This is a bit of a mixed bag sentence. Which is linked to which pump?
Carbonate pump is linked to ALK gradient with influence on DIC whereas soft tissue more linked to Nutrients and DIC gradients.L. 30. The effectiveness of the soft tissue and carbonate pumps in maintaining low surface ocean carbon concentrations depends on the rates of particle (and DOM) production and export, particle concentration profiles, and circulation.
Particle Concentration profile needs to be better explained and differentiated from Particle Export.
L. 49. “Some reconstructed changes in regional export production during the last glacial have also been attributed to changed availability of nitrogen and iron (Fe) (Martin, 1990; Deutsch et al., 2004). Yet, no model produces proxy-consistent marine carbon cycle changes without prescribing further changes in biogeochemistry,”
I kind of get what you are saying but it opens scope for an interpretation that does not sell the use of models, meaning that models are only able to match proxy-based observations when the toggles for BGC modelling and explicit parameterization are exaggeratedly tweaked with. Maybe you are trying to say that models need to incorporate more processes to better represent LGM states? In that case rephrase to highlight your study.
L.55. “columnar”
This is an unusual term, can you define what this means or re-word. (Does this mean 1-D water column?)
L. 53 – 57. “Here, we test how the marine carbon cycle and atmospheric CO2 are affected by dynamical particle cycling in different climate states by adopting the columnar explicit particle flux model MSPACMAM (Dinauer et al., 2022) as a fully integrated module in the intermediate complexity Earth system model Bern3D, alongside an updated Fe cycle. We evaluate the model performance against proxy evidence of marine carbon cycling in a glacial state and assess how the added processes alter the model’s response to idealised warming.”
This sentence should be the last one in your Introduction where you lay out your objectives and main research questions. This would also benefit from further explanation into the wider context of looking at some of these climate feedbacks (basically how you get to the numbers presented in Table 2, and how these could be decomposed into different components – as a suggestion).

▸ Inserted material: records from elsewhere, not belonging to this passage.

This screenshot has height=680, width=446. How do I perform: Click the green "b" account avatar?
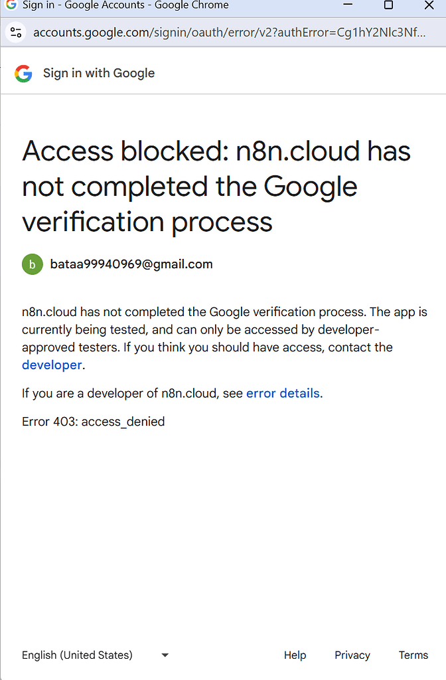coord(32,264)
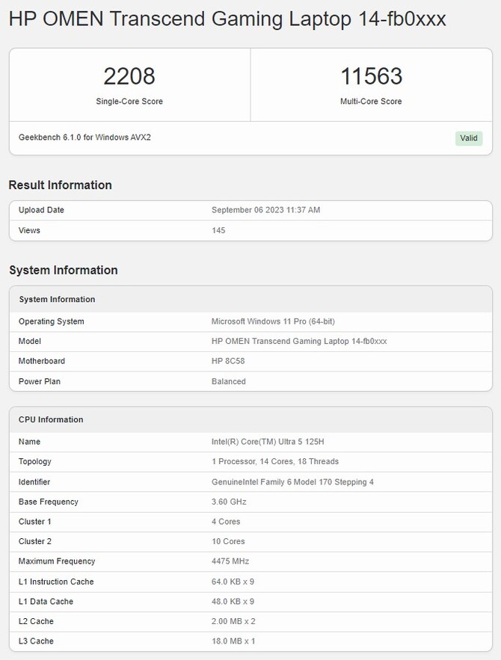Click the 2208 single-core score number
The image size is (501, 660).
coord(129,76)
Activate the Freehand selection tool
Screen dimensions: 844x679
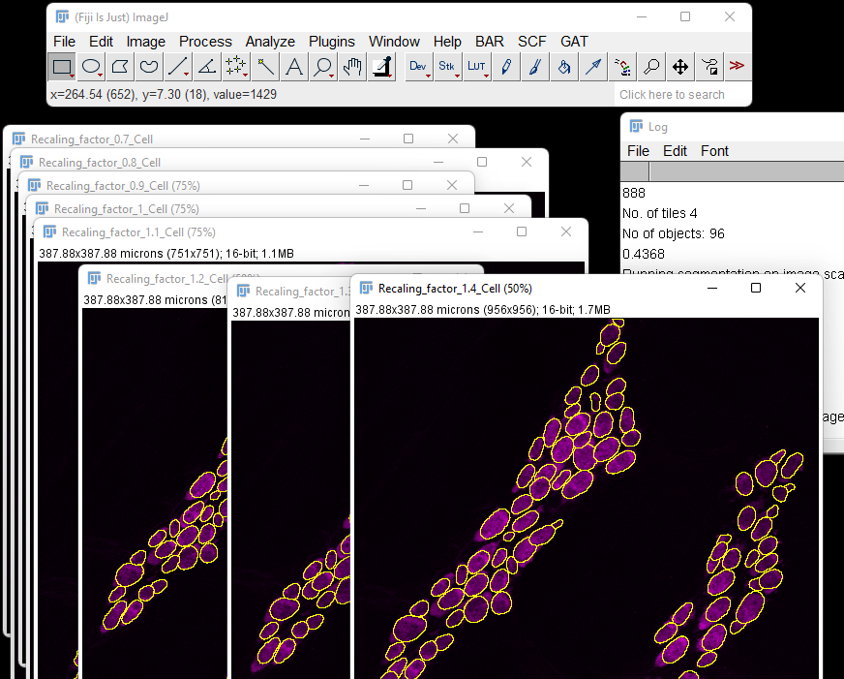(x=149, y=67)
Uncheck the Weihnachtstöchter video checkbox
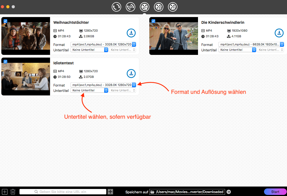 pos(5,21)
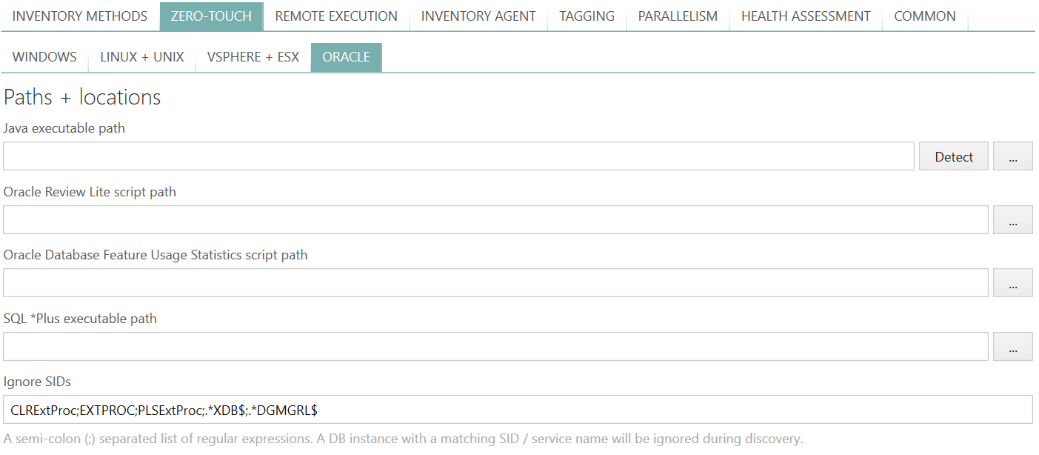Viewport: 1039px width, 455px height.
Task: Browse for the Java executable path
Action: [1013, 156]
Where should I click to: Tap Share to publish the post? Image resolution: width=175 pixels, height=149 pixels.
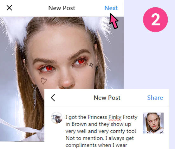click(x=155, y=98)
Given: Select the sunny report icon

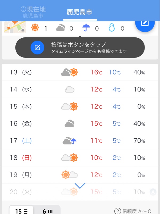Looking at the screenshot, I should point(35,28).
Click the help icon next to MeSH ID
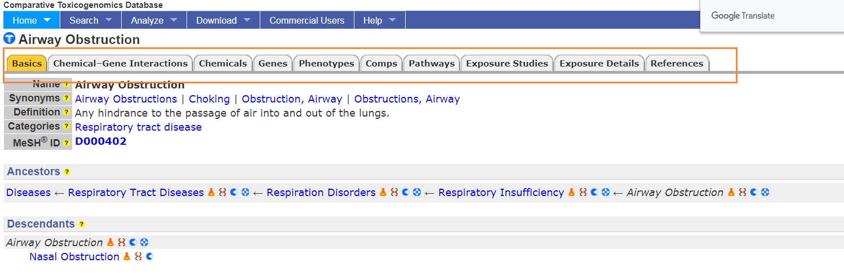This screenshot has height=276, width=844. (x=66, y=143)
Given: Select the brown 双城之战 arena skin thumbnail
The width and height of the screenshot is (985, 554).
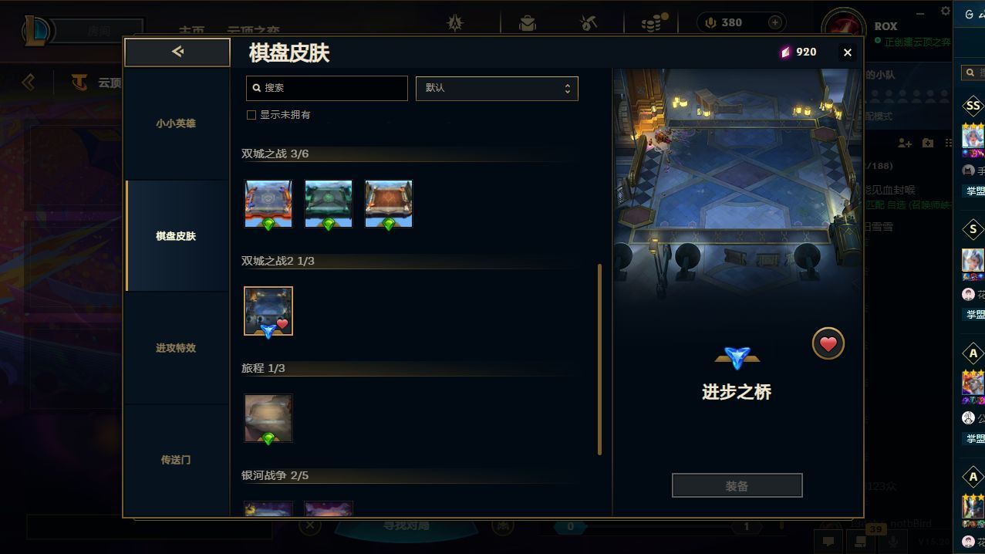Looking at the screenshot, I should coord(389,204).
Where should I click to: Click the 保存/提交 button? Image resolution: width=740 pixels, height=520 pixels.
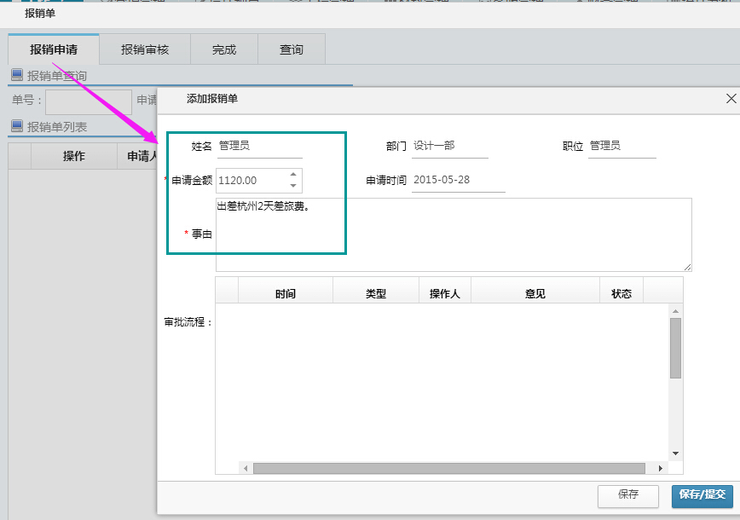[702, 497]
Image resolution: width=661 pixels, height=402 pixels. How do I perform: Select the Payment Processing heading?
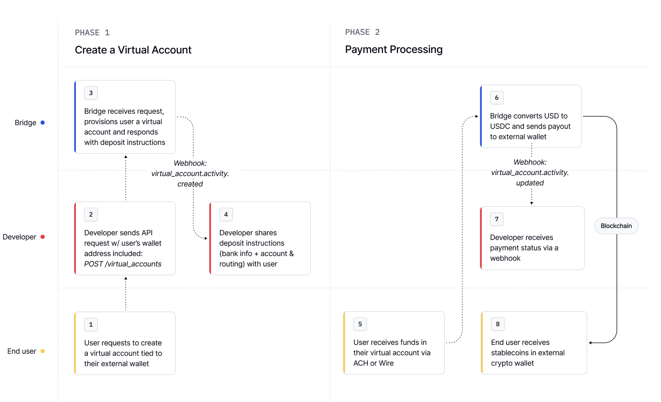pyautogui.click(x=394, y=49)
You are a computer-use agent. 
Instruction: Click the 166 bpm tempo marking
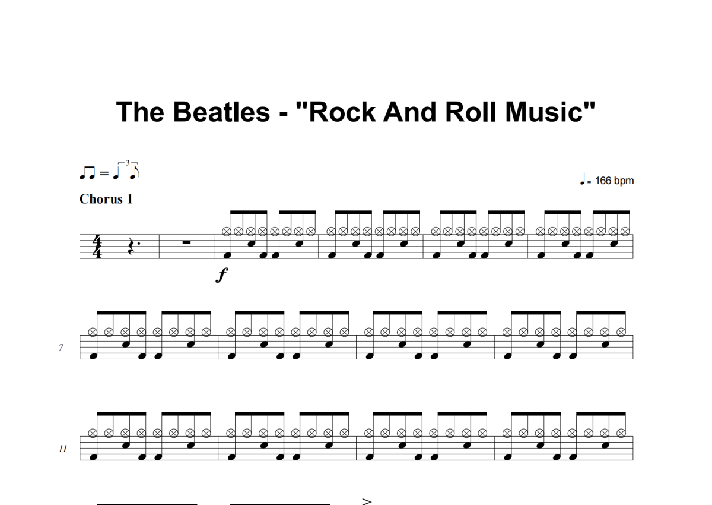[614, 181]
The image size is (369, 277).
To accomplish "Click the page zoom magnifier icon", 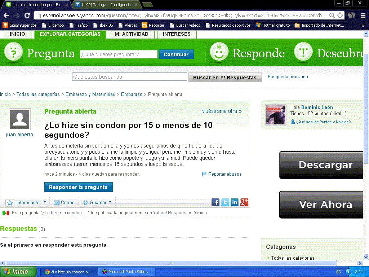I will 332,16.
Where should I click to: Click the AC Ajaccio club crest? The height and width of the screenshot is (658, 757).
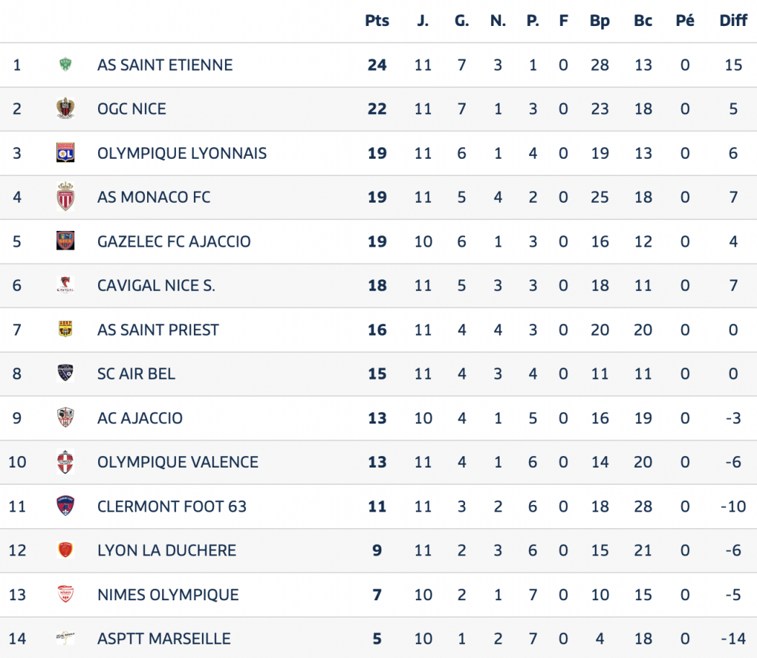point(66,418)
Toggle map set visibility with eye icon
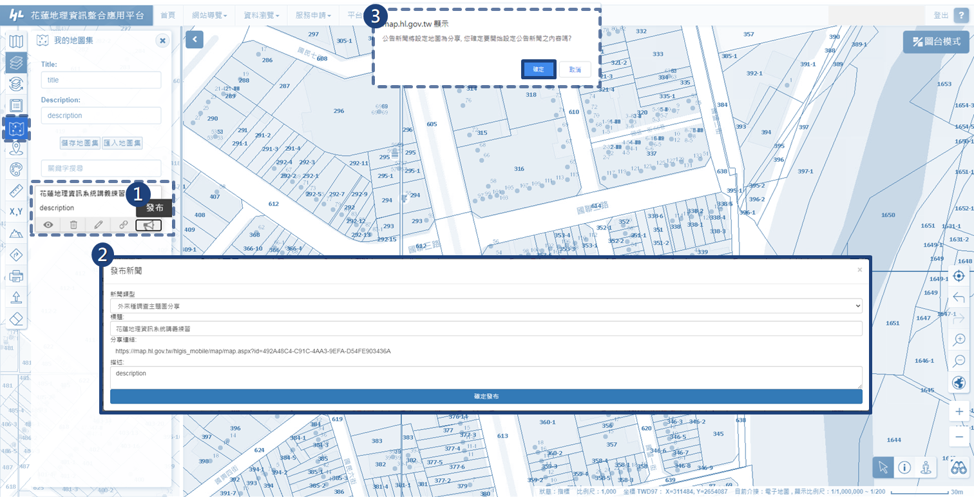974x497 pixels. (x=48, y=225)
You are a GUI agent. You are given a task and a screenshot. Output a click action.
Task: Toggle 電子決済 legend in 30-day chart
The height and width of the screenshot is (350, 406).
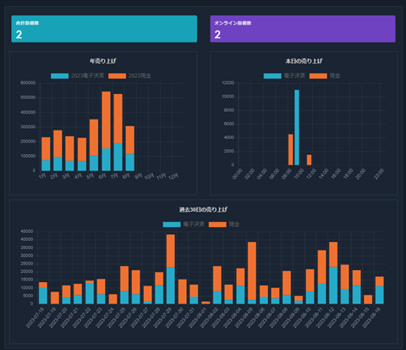click(x=184, y=225)
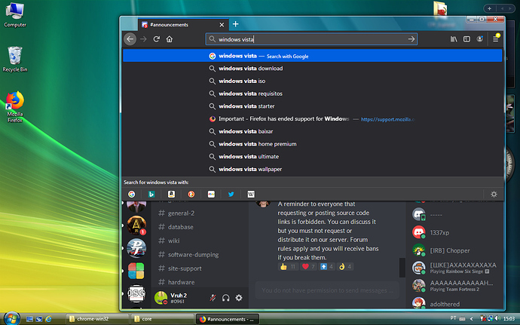Choose Bing in the search engine row

(151, 194)
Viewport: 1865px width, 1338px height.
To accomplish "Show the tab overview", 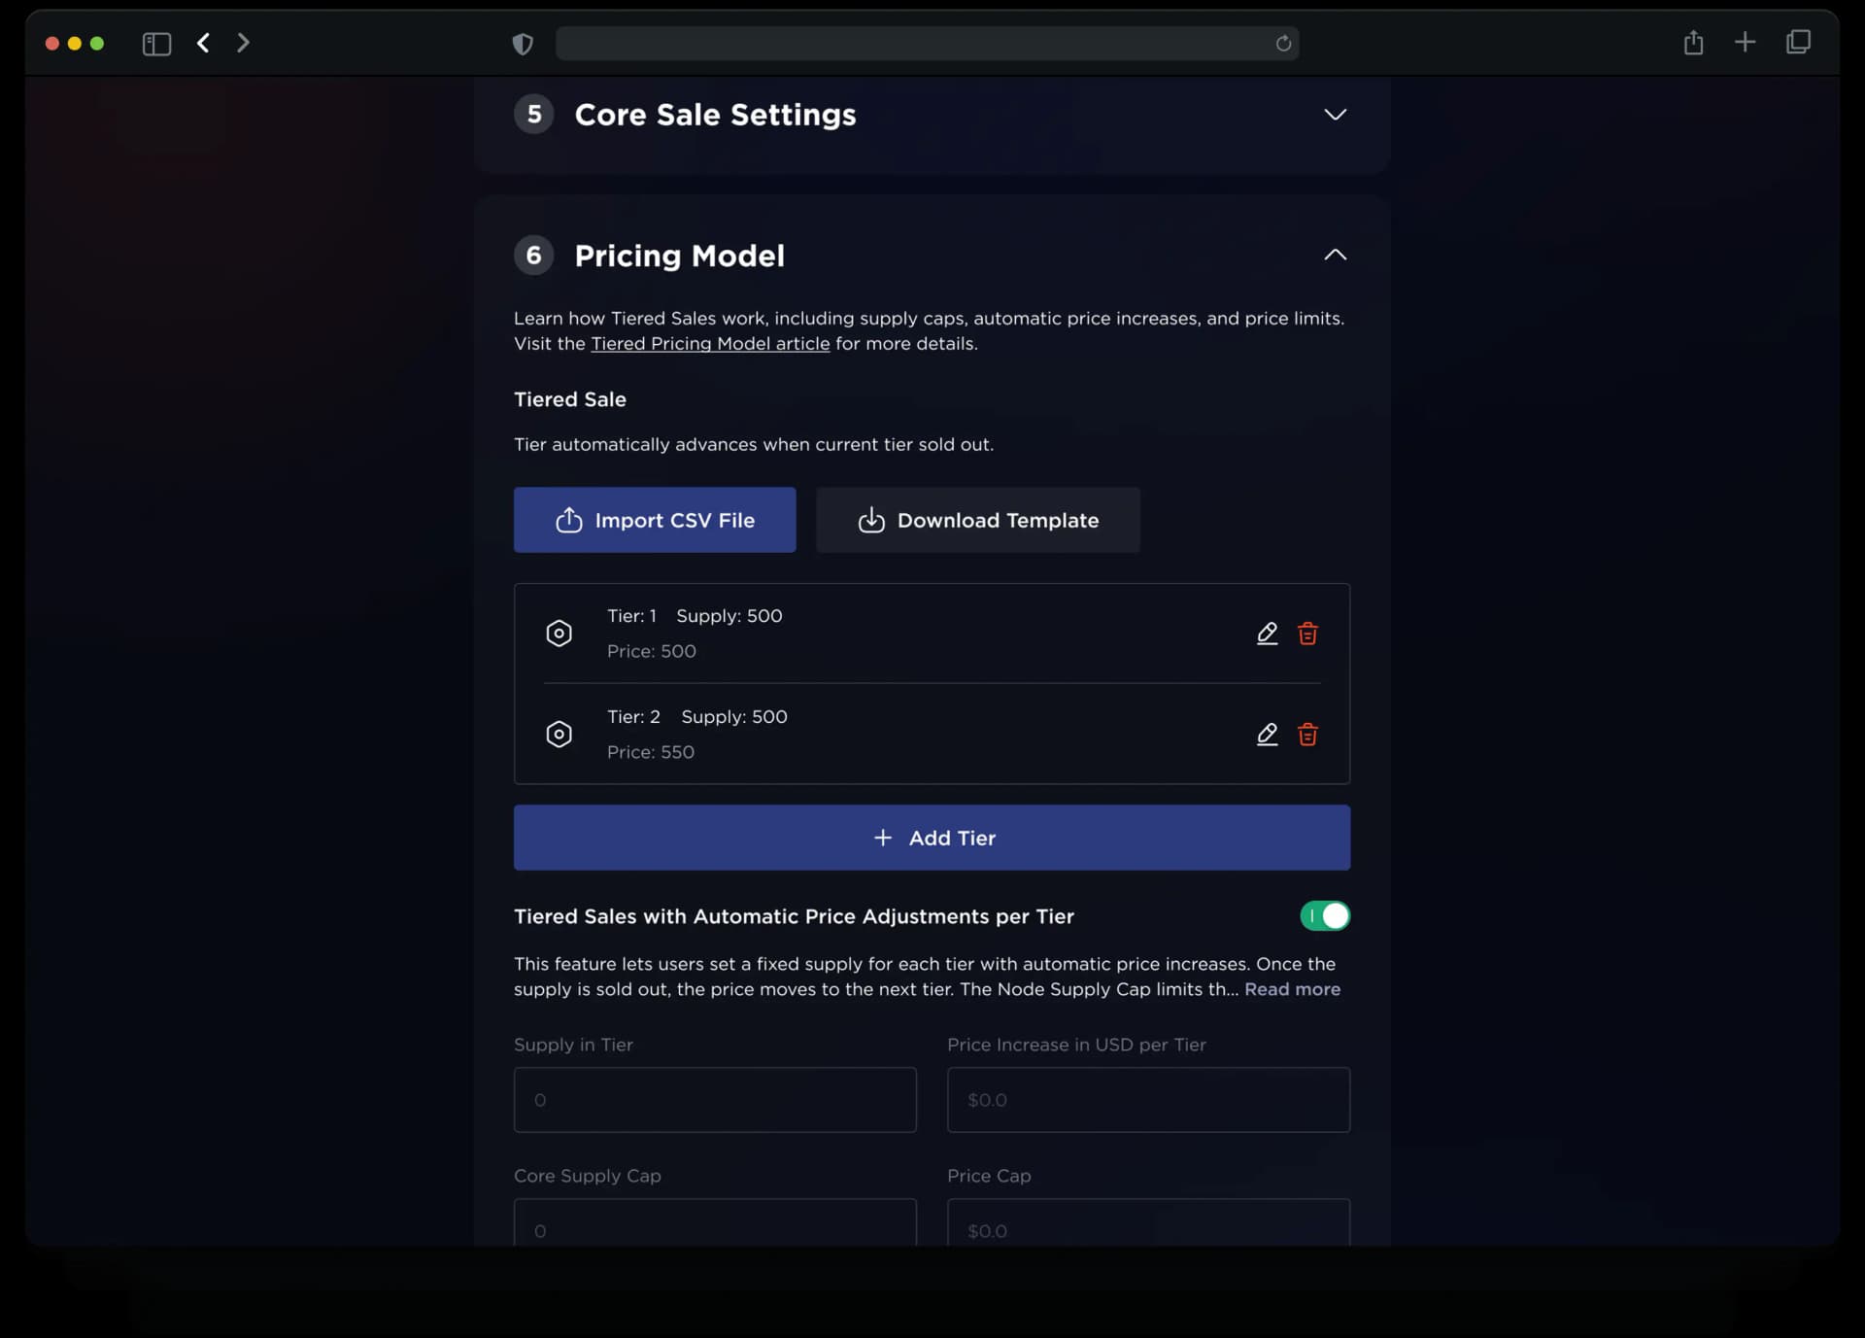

L. 58. “The Bern3D model has been used to simulate carbon cycle dynamics in various scenarios of environmental change of the past and future, but only with globally-uniform, static particle attenuation profiles, relying on climate state-dependent parameter adjustments as a simplified representation of the climatic controls on export production and remineralization and a simple Fe cycle without a dynamic sedimentary Fe source (Parekh et al., 2004, 2008).”
This sentence seems out of place. Consider combining it with where you first introduce the use of Bern3D, line 55.
Methods
L.75. “biogeochemcial”
Typo. “biogeochemical”L. 138. “Atmospheric CO2 decreases from its PI value in response to the cooling but is in these sensitivity simulations not influencing radiative forcing and climate.”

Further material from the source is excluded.